Can I pattern match on an abstract class

Is there a way to pattern match from an abstract class? If I try to implement an unapply method it will be overridden by the case classes which extend it.

I have an abstract class, Combination which represents an AND or OR node in an expression tree. There are two subclasses (both case classes) which represent the AND and OR nodes themselves.

The Combination class is useful as there are many operations whose code would be very similar for both the AND and OR subclasses.

One annoying limitation is that I can’t pattern match on Combination-ness.

For example, here is a method conversion1 which does a certain symbolic logical simplification on OR (called SOr). The same reduction should apply to SAnd, but I need to write the dual code, I.e., replace:

  • SAnd → SOr
  • SOr → And

In other similar cases I need two swap the 0 and 1 of the Boolean algebra also, but doesn’t apply to this special case.

I can easily a achieve this by copying the method text into the other classes, and replacing And with Or and Or with And.
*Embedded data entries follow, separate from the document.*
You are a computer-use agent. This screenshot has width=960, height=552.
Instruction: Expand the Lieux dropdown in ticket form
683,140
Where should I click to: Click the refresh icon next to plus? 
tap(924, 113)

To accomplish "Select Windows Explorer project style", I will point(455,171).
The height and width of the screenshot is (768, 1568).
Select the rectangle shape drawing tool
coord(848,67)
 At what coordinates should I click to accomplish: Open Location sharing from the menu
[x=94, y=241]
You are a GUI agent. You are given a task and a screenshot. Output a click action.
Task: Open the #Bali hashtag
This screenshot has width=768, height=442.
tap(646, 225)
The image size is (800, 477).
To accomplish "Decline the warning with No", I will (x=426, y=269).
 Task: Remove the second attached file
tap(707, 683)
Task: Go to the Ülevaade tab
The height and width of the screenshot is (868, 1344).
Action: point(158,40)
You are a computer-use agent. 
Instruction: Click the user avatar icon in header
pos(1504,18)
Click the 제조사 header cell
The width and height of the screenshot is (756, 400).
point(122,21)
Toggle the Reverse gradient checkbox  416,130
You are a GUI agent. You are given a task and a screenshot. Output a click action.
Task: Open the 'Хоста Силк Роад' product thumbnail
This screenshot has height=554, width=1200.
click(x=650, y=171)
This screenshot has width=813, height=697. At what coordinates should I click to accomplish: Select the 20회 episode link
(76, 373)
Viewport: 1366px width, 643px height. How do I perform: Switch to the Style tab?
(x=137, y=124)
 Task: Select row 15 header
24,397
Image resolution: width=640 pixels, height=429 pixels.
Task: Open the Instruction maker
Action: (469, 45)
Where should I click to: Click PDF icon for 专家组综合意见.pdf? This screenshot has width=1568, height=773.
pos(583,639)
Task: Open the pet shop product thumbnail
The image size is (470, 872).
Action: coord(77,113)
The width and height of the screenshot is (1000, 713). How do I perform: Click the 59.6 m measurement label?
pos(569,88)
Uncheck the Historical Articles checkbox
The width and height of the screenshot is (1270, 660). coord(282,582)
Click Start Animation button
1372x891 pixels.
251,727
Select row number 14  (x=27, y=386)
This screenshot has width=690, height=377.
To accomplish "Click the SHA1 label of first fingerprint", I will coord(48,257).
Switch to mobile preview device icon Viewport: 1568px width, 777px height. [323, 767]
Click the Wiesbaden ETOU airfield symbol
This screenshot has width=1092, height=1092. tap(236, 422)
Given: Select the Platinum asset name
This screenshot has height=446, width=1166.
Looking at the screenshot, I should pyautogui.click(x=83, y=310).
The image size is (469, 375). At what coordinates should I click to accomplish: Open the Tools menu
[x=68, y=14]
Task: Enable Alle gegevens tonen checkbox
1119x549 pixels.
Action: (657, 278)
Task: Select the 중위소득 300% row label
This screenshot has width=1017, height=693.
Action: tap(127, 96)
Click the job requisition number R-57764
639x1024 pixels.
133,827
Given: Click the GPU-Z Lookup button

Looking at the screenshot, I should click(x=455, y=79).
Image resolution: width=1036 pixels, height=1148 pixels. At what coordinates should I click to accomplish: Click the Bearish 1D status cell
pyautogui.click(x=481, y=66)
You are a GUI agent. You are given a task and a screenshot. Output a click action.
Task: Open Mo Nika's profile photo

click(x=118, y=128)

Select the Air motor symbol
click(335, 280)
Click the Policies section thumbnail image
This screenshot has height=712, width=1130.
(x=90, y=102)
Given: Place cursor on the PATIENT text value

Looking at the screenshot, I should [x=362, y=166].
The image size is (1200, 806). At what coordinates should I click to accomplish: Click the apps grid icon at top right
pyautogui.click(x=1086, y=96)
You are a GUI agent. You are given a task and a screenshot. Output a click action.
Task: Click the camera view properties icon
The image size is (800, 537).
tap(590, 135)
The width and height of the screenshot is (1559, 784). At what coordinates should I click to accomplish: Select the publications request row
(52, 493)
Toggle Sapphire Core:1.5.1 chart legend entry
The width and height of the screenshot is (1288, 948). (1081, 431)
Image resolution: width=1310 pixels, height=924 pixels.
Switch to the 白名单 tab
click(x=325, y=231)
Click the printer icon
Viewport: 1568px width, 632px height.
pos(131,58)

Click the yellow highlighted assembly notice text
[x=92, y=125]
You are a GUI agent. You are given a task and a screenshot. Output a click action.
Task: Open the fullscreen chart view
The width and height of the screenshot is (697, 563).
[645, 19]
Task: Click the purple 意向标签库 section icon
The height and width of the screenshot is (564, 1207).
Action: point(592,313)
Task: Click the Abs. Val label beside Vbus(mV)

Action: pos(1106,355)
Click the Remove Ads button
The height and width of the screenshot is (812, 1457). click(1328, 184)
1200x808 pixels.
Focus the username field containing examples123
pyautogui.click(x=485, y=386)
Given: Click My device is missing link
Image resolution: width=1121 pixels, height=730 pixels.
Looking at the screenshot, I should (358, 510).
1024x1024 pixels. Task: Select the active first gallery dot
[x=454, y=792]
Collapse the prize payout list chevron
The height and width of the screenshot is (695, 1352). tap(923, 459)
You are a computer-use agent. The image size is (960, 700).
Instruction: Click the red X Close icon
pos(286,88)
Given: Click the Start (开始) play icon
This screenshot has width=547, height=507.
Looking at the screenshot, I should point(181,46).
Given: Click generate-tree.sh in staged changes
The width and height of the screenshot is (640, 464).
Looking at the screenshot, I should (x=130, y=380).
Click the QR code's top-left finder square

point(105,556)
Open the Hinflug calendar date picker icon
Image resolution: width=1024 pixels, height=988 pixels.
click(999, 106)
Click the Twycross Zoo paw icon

However, it is bizarre that there’s no way to let the language do this for me.

For example, what should happen to the line:

    val ands = tds.collect{ case td@SAnd(_*) => td}

The var ands which has type Seq[SAnd] so that another pattern matching several lines below will be exhaustive. In the dual code I’d need a var whose type is Seq[SOr] and a corresponding pattern match several lines further on.

case class  SOr(override val tds: SimpleTypeD*) extends SCombination {

  // ... skipping lots of stuff

  def conversion1(tds:Seq[SimpleTypeD]):SimpleTypeD = {
    // TODO, this should be generalized to work for SAnd and SOr
    // ABC + A!BC + X -> ABC + AC + X (later -> AC + X)
    // AB !C + A !B C + A !B !C -> AB !C + A !B C + A !C
    // AB !C + A !B C + A !B !C -> does not reduce to AB !C + A !B C + A
    import adjuvant.Adjuvant.searchReplace
    val ands = tds.collect{ case td@SAnd(_*) => td}
    val orArgs = tds.map{
      // A!BC -> AC
      // ABC -> ABC
      // X -> X
      case td1@SAnd(andArgs@ _*) =>
        // A!BC -> AC
        // ABC -> ABC

        val toRemove = andArgs.collectFirst{
          case td@SNot(n) if ands.exists{
            case SAnd(tds@_*) => tds == searchReplace(andArgs,td,Seq(n))
          } => td
        } // Some(!B) or None
        toRemove match {
          case None => td1
          case Some(td) => SAnd.createAnd(andArgs.filterNot(_ == td))
        }
      case td => td // X -> X
    }
    SOr.createOr(orArgs)
  }
// ...
}

An unapply method should be defined on the companion object. That won’t be overridden since an object can’t be extended.

You can either define an unapply method like this:

abstract class Combination
object Combination {
  def unapply(c: Combination): true = true
}

Then you can match with case Combination() => . Or even without an unapply method you can use a type test case c: Combination => , which is equivalent but less fancy.

1 Like

One potential way of abstracting the concrete match might be to encapsulate it in a custom method.

sealed trait Op

sealed trait VarOp extends Op {
  def children: Seq[Op]
  def onCounterpart[R](f: Seq[Op] => R): PartialFunction[VarOp, R]
}

case class And(children: Op*) extends VarOp {
  override def onCounterpart[R](f: Seq[Op] => R): PartialFunction[VarOp, R] = {
    case Or(cs@_*) => f(cs)
  }
}

case class Or(children: Op*) extends VarOp {
  override def onCounterpart[R](f: Seq[Op] => R): PartialFunction[VarOp, R] = {
    case And(cs@_*) => f(cs)
  }
}

If this doesn’t match your problem, I think it would be very beneficial if you provided a simplified, self-contained code example focusing on the issue.

thanks for the suggestion. I’ll have a think about it.